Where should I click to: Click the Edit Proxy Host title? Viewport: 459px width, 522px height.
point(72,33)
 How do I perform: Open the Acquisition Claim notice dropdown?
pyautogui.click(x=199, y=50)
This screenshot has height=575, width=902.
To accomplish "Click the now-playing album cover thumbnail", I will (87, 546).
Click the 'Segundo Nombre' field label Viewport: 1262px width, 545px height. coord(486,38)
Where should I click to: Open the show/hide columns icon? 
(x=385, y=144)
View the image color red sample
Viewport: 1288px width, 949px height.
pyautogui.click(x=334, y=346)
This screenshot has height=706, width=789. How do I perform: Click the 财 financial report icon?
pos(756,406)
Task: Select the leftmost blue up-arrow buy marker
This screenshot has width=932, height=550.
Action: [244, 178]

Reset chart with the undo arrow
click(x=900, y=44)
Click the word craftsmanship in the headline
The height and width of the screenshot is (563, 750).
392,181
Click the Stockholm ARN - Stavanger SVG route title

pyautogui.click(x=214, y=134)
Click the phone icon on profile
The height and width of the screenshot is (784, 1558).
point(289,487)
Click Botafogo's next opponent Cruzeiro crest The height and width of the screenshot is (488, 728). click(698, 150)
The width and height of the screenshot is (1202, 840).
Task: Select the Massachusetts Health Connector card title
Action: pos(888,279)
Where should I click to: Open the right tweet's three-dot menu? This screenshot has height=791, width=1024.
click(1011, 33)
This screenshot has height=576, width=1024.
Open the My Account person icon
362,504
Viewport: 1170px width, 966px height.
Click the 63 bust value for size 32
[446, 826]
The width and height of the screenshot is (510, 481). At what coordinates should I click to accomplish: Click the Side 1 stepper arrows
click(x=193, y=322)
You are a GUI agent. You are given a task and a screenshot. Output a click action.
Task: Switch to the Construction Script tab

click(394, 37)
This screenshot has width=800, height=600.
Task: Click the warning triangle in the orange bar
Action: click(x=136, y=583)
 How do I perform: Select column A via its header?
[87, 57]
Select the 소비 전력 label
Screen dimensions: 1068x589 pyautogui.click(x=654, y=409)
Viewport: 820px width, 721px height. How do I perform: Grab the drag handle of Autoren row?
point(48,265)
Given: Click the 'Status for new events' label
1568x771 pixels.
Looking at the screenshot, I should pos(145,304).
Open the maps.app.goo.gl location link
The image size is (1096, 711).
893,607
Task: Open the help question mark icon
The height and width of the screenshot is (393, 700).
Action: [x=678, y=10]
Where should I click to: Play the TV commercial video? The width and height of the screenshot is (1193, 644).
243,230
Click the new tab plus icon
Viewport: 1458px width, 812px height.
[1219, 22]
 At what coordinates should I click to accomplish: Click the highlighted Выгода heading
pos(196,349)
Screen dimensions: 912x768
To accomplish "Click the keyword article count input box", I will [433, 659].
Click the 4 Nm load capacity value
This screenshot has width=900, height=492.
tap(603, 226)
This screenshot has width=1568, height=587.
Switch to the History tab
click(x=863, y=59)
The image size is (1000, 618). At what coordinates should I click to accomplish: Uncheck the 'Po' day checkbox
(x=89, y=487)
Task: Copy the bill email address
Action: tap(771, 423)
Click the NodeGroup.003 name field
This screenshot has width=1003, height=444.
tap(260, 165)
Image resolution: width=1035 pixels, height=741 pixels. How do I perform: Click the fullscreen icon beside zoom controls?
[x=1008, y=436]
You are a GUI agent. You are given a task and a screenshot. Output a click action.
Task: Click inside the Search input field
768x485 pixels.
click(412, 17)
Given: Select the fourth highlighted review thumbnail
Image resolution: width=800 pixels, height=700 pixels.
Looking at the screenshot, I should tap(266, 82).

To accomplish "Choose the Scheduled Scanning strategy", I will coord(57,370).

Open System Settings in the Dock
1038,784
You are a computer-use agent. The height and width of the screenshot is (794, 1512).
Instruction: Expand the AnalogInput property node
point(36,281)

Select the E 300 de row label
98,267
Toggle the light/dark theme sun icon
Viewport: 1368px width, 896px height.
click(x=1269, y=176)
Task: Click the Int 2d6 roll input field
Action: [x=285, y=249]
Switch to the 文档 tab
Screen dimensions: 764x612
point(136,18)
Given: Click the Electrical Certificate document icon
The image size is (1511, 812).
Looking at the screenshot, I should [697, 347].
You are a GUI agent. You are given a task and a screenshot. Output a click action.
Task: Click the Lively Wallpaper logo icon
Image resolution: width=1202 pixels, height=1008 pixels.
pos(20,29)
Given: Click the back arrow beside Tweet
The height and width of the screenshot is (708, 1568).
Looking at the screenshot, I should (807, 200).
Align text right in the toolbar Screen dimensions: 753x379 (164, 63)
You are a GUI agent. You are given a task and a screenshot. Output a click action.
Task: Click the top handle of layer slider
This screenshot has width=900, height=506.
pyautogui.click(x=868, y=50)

▸ **EXERCISE OBJECTIVE**
Transcribe all of the data exactly, leaving no line out.

▸ **RESPONSE FOR THIS EXERCISE**
Where should I click to: Click the Edit Proxy Host title? Viewport: 459px width, 522px height.
point(72,33)
 How do I perform: Open the Acquisition Claim notice dropdown?
pyautogui.click(x=199, y=50)
This screenshot has height=575, width=902.
To accomplish "Click the now-playing album cover thumbnail", I will (87, 546).
Click the 'Segundo Nombre' field label Viewport: 1262px width, 545px height. coord(486,38)
Where should I click to: Open the show/hide columns icon? 
(x=385, y=144)
View the image color red sample
Viewport: 1288px width, 949px height.
pyautogui.click(x=334, y=346)
This screenshot has height=706, width=789. How do I perform: Click the 财 financial report icon?
pos(756,406)
Task: Select the leftmost blue up-arrow buy marker
This screenshot has width=932, height=550.
Action: [244, 178]

Reset chart with the undo arrow
click(x=900, y=44)
Click the word craftsmanship in the headline
The height and width of the screenshot is (563, 750).
392,181
Click the Stockholm ARN - Stavanger SVG route title

pyautogui.click(x=214, y=134)
Click the phone icon on profile
The height and width of the screenshot is (784, 1558).
point(289,487)
Click Botafogo's next opponent Cruzeiro crest The height and width of the screenshot is (488, 728). click(698, 150)
The width and height of the screenshot is (1202, 840).
Task: Select the Massachusetts Health Connector card title
Action: pos(888,279)
Where should I click to: Open the right tweet's three-dot menu? This screenshot has height=791, width=1024.
click(1011, 33)
This screenshot has height=576, width=1024.
Open the My Account person icon
362,504
Viewport: 1170px width, 966px height.
Click the 63 bust value for size 32
[446, 826]
The width and height of the screenshot is (510, 481). At what coordinates should I click to accomplish: Click the Side 1 stepper arrows
click(x=193, y=322)
You are a GUI agent. You are given a task and a screenshot. Output a click action.
Task: Switch to the Construction Script tab

click(394, 37)
This screenshot has width=800, height=600.
Task: Click the warning triangle in the orange bar
Action: click(x=136, y=583)
 How do I perform: Select column A via its header?
[87, 57]
Select the 소비 전력 label
Screen dimensions: 1068x589 pyautogui.click(x=654, y=409)
Viewport: 820px width, 721px height. How do I perform: Grab the drag handle of Autoren row?
point(48,265)
Given: Click the 'Status for new events' label
1568x771 pixels.
Looking at the screenshot, I should pos(145,304).
Open the maps.app.goo.gl location link
The image size is (1096, 711).
893,607
Task: Open the help question mark icon
The height and width of the screenshot is (393, 700).
Action: [x=678, y=10]
Where should I click to: Play the TV commercial video? The width and height of the screenshot is (1193, 644).
243,230
Click the new tab plus icon
Viewport: 1458px width, 812px height.
[1219, 22]
 At what coordinates should I click to accomplish: Click the highlighted Выгода heading
pos(196,349)
Screen dimensions: 912x768
To accomplish "Click the keyword article count input box", I will [433, 659].
Click the 4 Nm load capacity value
This screenshot has width=900, height=492.
tap(603, 226)
This screenshot has width=1568, height=587.
Switch to the History tab
click(x=863, y=59)
The image size is (1000, 618). At what coordinates should I click to accomplish: Uncheck the 'Po' day checkbox
(x=89, y=487)
Task: Copy the bill email address
Action: tap(771, 423)
Click the NodeGroup.003 name field
This screenshot has width=1003, height=444.
tap(260, 165)
Image resolution: width=1035 pixels, height=741 pixels. How do I perform: Click the fullscreen icon beside zoom controls?
[x=1008, y=436]
You are a GUI agent. You are given a task and a screenshot. Output a click action.
Task: Click inside the Search input field
768x485 pixels.
click(412, 17)
Given: Select the fourth highlighted review thumbnail
Image resolution: width=800 pixels, height=700 pixels.
Looking at the screenshot, I should tap(266, 82).

To accomplish "Choose the Scheduled Scanning strategy", I will coord(57,370).

Open System Settings in the Dock
1038,784
You are a computer-use agent. The height and width of the screenshot is (794, 1512).
Instruction: Expand the AnalogInput property node
point(36,281)

Select the E 300 de row label
98,267
Toggle the light/dark theme sun icon
Viewport: 1368px width, 896px height.
click(x=1269, y=176)
Task: Click the Int 2d6 roll input field
Action: [x=285, y=249]
Switch to the 文档 tab
Screen dimensions: 764x612
point(136,18)
Given: Click the Electrical Certificate document icon
The image size is (1511, 812).
Looking at the screenshot, I should [697, 347].
You are a GUI agent. You are given a task and a screenshot. Output a click action.
Task: Click the Lively Wallpaper logo icon
Image resolution: width=1202 pixels, height=1008 pixels.
pos(20,29)
Given: Click the back arrow beside Tweet
The height and width of the screenshot is (708, 1568).
Looking at the screenshot, I should (807, 200).
Align text right in the toolbar Screen dimensions: 753x379 (164, 63)
You are a GUI agent. You are given a task and a screenshot. Output a click action.
Task: Click the top handle of layer slider
This screenshot has width=900, height=506.
pyautogui.click(x=868, y=50)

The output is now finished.